→ Goal of the exercise:
Write the records out again, unchanged.

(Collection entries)
.....
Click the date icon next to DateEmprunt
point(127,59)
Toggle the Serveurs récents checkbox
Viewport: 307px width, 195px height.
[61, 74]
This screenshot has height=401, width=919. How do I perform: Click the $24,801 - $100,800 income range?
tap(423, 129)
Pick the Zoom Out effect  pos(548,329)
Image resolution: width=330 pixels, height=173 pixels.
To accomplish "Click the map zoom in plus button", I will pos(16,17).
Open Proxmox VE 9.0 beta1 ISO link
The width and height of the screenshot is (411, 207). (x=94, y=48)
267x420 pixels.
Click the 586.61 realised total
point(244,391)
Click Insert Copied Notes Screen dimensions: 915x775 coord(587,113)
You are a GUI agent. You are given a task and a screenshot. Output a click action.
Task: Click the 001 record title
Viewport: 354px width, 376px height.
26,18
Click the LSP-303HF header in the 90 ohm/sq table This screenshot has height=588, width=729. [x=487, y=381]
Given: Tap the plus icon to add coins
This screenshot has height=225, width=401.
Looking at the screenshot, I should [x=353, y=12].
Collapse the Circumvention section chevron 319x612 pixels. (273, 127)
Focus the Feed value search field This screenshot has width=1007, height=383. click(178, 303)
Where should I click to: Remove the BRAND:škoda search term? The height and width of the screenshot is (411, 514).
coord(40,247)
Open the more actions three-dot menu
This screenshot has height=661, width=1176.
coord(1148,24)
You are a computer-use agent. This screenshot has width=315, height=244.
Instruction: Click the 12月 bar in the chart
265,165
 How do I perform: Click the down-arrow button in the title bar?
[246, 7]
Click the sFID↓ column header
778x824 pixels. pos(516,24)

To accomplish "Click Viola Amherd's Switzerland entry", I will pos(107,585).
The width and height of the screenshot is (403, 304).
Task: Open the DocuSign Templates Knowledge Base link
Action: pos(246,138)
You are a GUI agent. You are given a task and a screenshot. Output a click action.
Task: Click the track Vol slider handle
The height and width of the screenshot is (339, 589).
.....
→ Problem solution:
Click the date icon next to DateEmprunt
point(127,59)
Toggle the Serveurs récents checkbox
Viewport: 307px width, 195px height.
[61, 74]
This screenshot has height=401, width=919. How do I perform: Click the $24,801 - $100,800 income range?
tap(423, 129)
Pick the Zoom Out effect  pos(548,329)
Image resolution: width=330 pixels, height=173 pixels.
To accomplish "Click the map zoom in plus button", I will pos(16,17).
Open Proxmox VE 9.0 beta1 ISO link
The width and height of the screenshot is (411, 207). (x=94, y=48)
267x420 pixels.
Click the 586.61 realised total
point(244,391)
Click Insert Copied Notes Screen dimensions: 915x775 coord(587,113)
You are a GUI agent. You are given a task and a screenshot. Output a click action.
Task: Click the 001 record title
Viewport: 354px width, 376px height.
26,18
Click the LSP-303HF header in the 90 ohm/sq table This screenshot has height=588, width=729. [x=487, y=381]
Given: Tap the plus icon to add coins
This screenshot has height=225, width=401.
Looking at the screenshot, I should [x=353, y=12].
Collapse the Circumvention section chevron 319x612 pixels. (273, 127)
Focus the Feed value search field This screenshot has width=1007, height=383. click(178, 303)
Where should I click to: Remove the BRAND:škoda search term? The height and width of the screenshot is (411, 514).
coord(40,247)
Open the more actions three-dot menu
This screenshot has height=661, width=1176.
coord(1148,24)
You are a computer-use agent. This screenshot has width=315, height=244.
Instruction: Click the 12月 bar in the chart
265,165
 How do I perform: Click the down-arrow button in the title bar?
[246, 7]
Click the sFID↓ column header
778x824 pixels. pos(516,24)

To accomplish "Click Viola Amherd's Switzerland entry", I will pos(107,585).
The width and height of the screenshot is (403, 304).
Task: Open the DocuSign Templates Knowledge Base link
Action: pos(246,138)
You are a GUI agent. You are given a task and a screenshot. Output a click action.
Task: Click the track Vol slider handle
The height and width of the screenshot is (339, 589).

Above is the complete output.